_Exercise prompt_.
Take the material below and restate it word for word, stopping after the line in which "Task: Select the left" occurs.

_Data listing_.
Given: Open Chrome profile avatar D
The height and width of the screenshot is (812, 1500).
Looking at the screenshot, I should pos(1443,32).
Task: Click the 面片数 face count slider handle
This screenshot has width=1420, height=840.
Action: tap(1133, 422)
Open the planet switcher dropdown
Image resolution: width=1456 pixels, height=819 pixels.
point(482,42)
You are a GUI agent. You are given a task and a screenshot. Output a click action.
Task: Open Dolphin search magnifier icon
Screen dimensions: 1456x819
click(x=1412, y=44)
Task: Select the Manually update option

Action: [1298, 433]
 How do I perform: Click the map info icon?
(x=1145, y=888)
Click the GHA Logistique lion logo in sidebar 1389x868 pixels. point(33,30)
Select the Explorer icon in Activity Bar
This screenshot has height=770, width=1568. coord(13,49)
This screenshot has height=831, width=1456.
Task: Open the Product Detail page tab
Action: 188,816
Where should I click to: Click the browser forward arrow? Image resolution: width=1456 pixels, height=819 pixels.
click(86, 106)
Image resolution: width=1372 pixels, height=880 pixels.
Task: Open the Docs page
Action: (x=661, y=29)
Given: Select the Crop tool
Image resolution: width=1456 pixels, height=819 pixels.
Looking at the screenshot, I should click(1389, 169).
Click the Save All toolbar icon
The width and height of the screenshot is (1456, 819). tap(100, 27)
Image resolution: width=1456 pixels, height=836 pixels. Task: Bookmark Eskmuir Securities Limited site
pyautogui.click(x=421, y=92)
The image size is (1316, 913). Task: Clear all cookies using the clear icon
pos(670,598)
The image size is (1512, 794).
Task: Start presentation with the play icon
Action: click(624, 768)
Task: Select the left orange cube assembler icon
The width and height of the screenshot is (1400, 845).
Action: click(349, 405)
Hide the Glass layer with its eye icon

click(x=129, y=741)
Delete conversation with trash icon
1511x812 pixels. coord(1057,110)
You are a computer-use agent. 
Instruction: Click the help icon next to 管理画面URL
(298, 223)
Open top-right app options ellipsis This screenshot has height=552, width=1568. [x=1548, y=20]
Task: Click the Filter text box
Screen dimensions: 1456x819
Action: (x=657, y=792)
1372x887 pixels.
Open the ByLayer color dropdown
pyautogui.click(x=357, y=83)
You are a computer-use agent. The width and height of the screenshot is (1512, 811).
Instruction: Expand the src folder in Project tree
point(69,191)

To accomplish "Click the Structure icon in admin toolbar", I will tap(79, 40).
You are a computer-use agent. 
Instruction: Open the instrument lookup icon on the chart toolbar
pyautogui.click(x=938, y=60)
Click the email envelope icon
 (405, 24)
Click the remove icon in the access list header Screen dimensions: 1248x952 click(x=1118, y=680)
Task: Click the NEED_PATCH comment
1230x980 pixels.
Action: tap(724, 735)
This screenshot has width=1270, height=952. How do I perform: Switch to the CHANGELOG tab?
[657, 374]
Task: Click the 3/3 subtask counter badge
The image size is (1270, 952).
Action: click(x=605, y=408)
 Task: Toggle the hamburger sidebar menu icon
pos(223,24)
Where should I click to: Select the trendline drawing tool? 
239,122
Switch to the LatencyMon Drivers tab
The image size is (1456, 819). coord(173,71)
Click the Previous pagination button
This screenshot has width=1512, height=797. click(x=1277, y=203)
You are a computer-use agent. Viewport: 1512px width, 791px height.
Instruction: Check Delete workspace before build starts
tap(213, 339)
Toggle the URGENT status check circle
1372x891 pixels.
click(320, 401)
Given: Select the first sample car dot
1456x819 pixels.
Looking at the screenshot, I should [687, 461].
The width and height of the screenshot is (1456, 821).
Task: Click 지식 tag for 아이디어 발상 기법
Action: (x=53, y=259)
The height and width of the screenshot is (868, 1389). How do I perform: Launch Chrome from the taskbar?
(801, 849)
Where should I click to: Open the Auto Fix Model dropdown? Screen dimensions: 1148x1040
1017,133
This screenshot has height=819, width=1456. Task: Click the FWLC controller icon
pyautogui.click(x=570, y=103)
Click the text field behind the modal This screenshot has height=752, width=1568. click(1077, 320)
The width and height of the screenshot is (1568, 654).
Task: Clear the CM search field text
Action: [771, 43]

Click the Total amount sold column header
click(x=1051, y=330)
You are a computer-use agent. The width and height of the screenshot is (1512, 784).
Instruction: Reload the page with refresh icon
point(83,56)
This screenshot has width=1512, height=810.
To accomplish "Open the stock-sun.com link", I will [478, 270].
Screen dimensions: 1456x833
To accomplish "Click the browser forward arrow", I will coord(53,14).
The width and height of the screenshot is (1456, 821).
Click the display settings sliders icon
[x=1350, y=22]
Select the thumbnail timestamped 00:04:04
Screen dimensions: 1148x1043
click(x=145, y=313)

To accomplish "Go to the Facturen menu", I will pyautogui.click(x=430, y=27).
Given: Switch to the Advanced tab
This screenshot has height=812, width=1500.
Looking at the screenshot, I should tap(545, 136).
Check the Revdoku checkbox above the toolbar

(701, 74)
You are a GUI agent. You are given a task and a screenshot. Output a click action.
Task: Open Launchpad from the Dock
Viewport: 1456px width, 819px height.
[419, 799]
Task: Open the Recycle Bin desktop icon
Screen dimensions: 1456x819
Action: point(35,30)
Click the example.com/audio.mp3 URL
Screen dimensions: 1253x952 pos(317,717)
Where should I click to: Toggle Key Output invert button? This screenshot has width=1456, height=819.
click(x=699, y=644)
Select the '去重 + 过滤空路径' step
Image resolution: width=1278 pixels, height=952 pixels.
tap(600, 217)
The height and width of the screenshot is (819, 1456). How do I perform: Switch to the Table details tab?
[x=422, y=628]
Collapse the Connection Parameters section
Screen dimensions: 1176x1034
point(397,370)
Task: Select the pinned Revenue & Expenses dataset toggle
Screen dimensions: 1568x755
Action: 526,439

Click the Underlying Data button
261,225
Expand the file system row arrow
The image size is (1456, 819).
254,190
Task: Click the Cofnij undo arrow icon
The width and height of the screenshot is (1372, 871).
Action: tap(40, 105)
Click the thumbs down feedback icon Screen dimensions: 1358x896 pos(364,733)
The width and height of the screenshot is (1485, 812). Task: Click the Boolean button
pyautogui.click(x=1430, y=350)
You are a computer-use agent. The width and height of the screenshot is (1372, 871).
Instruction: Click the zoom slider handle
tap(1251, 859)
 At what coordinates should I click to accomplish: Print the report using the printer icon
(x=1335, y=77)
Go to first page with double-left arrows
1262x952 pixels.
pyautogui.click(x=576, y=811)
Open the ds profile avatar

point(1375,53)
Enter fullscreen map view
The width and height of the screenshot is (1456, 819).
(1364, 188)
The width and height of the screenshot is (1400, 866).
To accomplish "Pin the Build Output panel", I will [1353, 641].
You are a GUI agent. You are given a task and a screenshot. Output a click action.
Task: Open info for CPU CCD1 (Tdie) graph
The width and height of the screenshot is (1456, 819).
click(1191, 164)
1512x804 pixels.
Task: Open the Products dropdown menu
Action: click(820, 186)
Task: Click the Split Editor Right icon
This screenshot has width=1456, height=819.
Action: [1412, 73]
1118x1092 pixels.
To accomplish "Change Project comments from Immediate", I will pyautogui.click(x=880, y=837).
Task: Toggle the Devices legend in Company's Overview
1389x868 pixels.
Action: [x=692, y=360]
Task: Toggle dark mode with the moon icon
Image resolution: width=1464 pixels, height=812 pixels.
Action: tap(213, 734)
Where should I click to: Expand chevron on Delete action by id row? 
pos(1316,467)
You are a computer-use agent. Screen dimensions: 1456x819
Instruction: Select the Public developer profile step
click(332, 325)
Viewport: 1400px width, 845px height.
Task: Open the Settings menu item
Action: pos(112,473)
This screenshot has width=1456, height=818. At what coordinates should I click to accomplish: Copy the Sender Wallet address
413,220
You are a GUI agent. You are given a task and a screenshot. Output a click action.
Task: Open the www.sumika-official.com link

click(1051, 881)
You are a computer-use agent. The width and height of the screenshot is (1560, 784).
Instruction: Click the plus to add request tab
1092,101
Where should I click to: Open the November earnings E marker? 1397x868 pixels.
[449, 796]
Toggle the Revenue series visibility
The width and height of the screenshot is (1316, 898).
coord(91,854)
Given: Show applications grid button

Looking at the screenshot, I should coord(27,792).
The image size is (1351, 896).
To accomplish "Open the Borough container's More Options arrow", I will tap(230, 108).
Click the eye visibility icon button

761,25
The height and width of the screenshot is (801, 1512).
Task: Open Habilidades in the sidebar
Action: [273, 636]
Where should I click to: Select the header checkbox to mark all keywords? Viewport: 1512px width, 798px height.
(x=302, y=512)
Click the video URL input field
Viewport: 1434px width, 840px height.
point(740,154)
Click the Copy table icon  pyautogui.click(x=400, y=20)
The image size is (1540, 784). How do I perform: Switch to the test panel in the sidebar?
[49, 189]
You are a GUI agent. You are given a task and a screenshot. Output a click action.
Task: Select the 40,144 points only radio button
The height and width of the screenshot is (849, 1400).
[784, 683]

_Task output_.
Given: Open Chrome profile avatar D
The height and width of the screenshot is (812, 1500).
Looking at the screenshot, I should pos(1443,32).
Task: Click the 面片数 face count slider handle
This screenshot has width=1420, height=840.
Action: tap(1133, 422)
Open the planet switcher dropdown
Image resolution: width=1456 pixels, height=819 pixels.
point(482,42)
You are a GUI agent. You are given a task and a screenshot. Output a click action.
Task: Open Dolphin search magnifier icon
Screen dimensions: 1456x819
click(x=1412, y=44)
Task: Select the Manually update option

Action: [1298, 433]
 How do I perform: Click the map info icon?
(x=1145, y=888)
Click the GHA Logistique lion logo in sidebar 1389x868 pixels. point(33,30)
Select the Explorer icon in Activity Bar
This screenshot has height=770, width=1568. coord(13,49)
This screenshot has height=831, width=1456.
Task: Open the Product Detail page tab
Action: 188,816
Where should I click to: Click the browser forward arrow? Image resolution: width=1456 pixels, height=819 pixels.
click(86, 106)
Image resolution: width=1372 pixels, height=880 pixels.
Task: Open the Docs page
Action: (x=661, y=29)
Given: Select the Crop tool
Image resolution: width=1456 pixels, height=819 pixels.
Looking at the screenshot, I should click(1389, 169).
Click the Save All toolbar icon
The width and height of the screenshot is (1456, 819). tap(100, 27)
Image resolution: width=1456 pixels, height=836 pixels. Task: Bookmark Eskmuir Securities Limited site
pyautogui.click(x=421, y=92)
The image size is (1316, 913). Task: Clear all cookies using the clear icon
pos(670,598)
The image size is (1512, 794).
Task: Start presentation with the play icon
Action: click(624, 768)
Task: Select the left orange cube assembler icon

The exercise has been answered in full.